2.21.2012

recap : goodbye faith community church

Oh my gosh. Blogging world, I'm sorry for my extended absence. Lots has happened in the past week. But right now I'm feeling a little sentimental. Let's take a trip down memory lane to January 29th.

January 29th was my last day at church. I just got all the pictures from this day on my computer and I was scrolling through them and they made me so happy. Which I guess is kinda odd. You'd expect a sad day to bring back sad memories, and in turn, make you sad. But not really.
I got to celebrate the season in my life that these people had been a part of.
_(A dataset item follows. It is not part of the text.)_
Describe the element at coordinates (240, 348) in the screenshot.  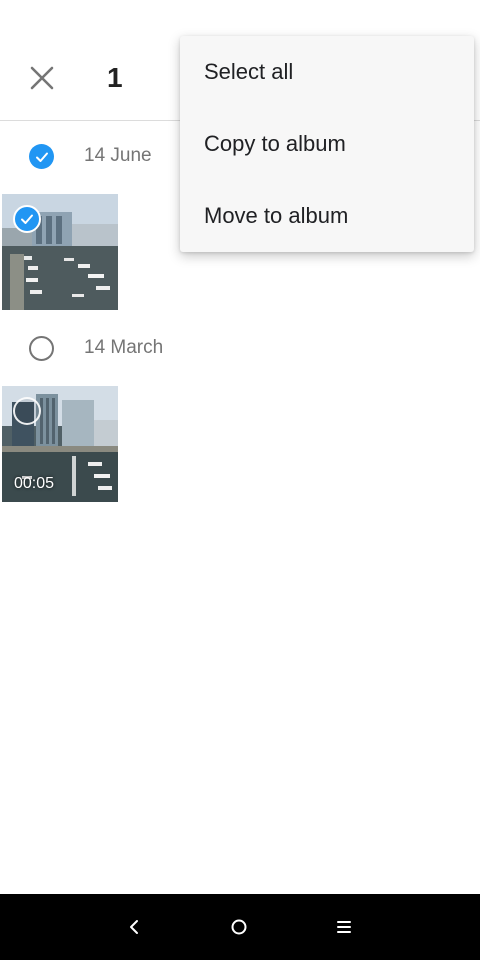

I guess that's why I didn't cry at all when I was saying goodbye to them. I wasn't really sad. But just very happy to see all the people who had taken such a huge vested interest in my mom, sister, and I, send us off to a new chapter with blessings.
Many of them had filled huge rolls in my life that were empty. They healed wounds that had been inflicted on me for years. They blessed my life and were a huge part that will forever be important to me.

They provided me with knowledge. They filled my heart with love. They listened when times were tough and situations were overwhelming. And I know they will never be far from opening up their ears again.
They brought me joy. They joked with me, laughed with me, made my life so much more enjoyable just by the love they'd show through laughs and fun moments.
They helped bring my relationship with Christ to a new level by praying for me, with me, and allowing me to pray for them. God made us a family. And he is the Father.
They taught me. They filled my heart and mind with new ideas and perspectives. And that is something that I will never take for granted.

I'm doing so good right now. I love my life. The joy of the Lord is my Strength! He is faithful in showing me the blessings and wonderful opportunities that are available for me in this beautiful state! His mercies abound, and his love is never ending.